■ **Provided text**
--------------------

If I fudge the dates a bit, I can suppose that Howard was still in Tangier in mid-summer of 1954, when Alan Turing hit the town. I want to write a story about him meeting Burroughs. I think I might write it in the format of “lost” letters from Burroughs. I’ll call the story “Tangier Routines” and publish it in Flurb. Flurb will print it for sure—I sleep with the editor (me).

It could be significant for the end of my story that Burroughs’s grandfather founded the Burroughs Adding Machine Company, later Burroughs Corporation, which was just beginning to get into computers in the mid-1950s.

To really emulate Burroughs in the composition of “Tangiers Routines,” I need to be pasting the thing together from scraps in letters. Or scraps in blog posts.

Perhaps Alan finds a way to form himself into something like a slug. He crawls across the room and schlup, he assimilates Burroughs. Or rather merges with him. In any case, the process ends with only one eccentric forty-year-old in the room. Feeling very full, Alan/Bill went into the outhouse in back and took a seventy kilogram dump — eliminating redundant parts. Like a corporation that’s “right-sizing” after a merger. And then home to re-organize the Burroughs Corporation!

Or maybe they’ll be wearing ruffs of shelf-mushrooms on their necks. And I want a Happy Cloak routine (more on that later). If it’s routines, then I don’t have to choose. It can all come down.

--------------------

■ **Supplied data**
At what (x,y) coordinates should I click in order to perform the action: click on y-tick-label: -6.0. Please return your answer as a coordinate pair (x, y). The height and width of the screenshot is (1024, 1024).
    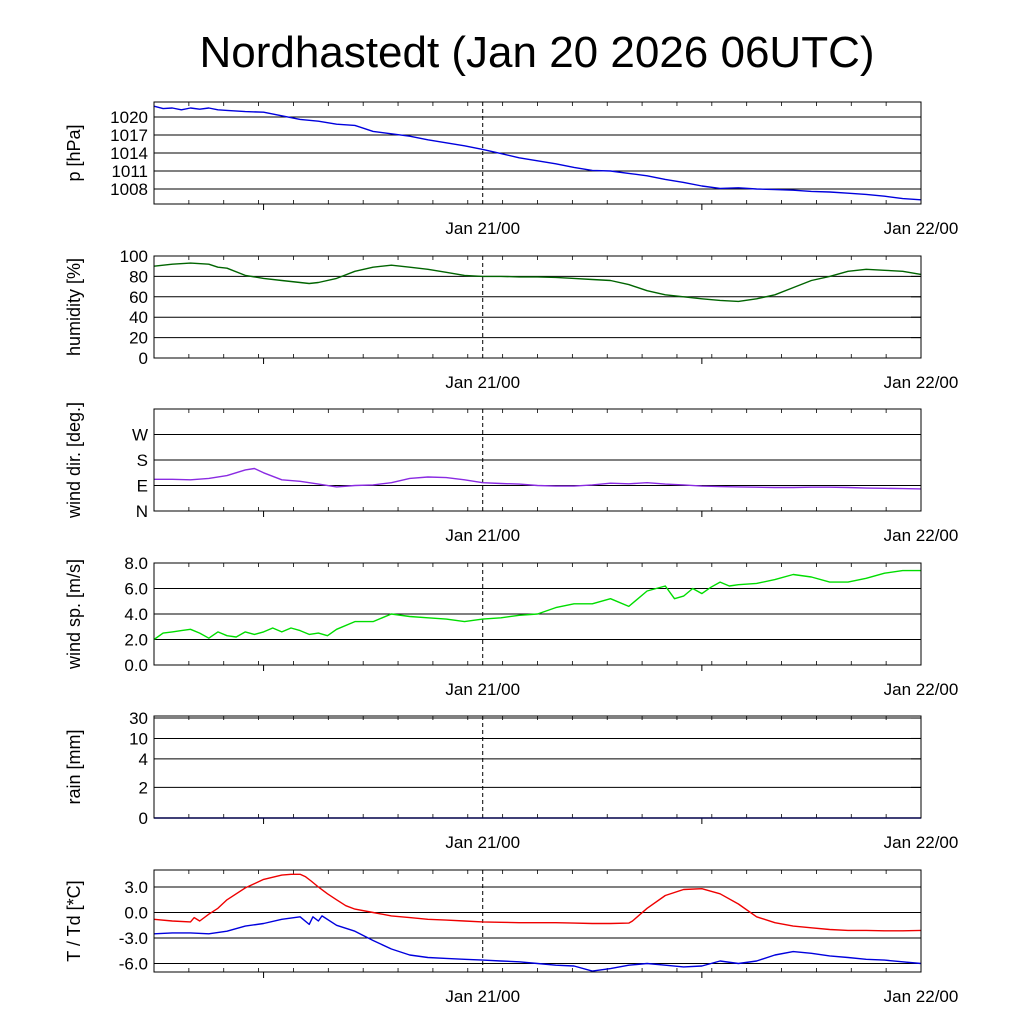
    Looking at the image, I should click on (134, 964).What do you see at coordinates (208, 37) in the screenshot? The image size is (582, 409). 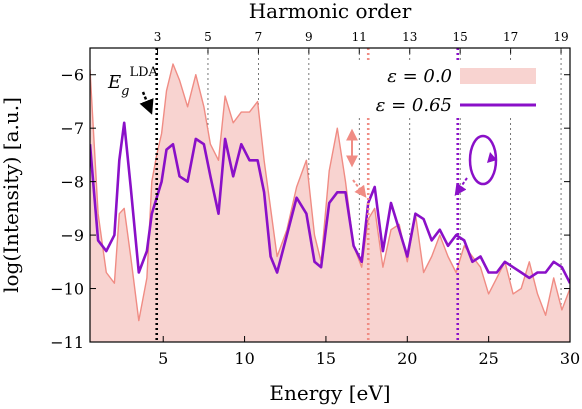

--------------------

■ **Job item**
In the passage, what company did Burroughs's grandfather found? Rely only on the passage, not the material.

■ **Response area**
The Burroughs Adding Machine Company, later Burroughs Corporation.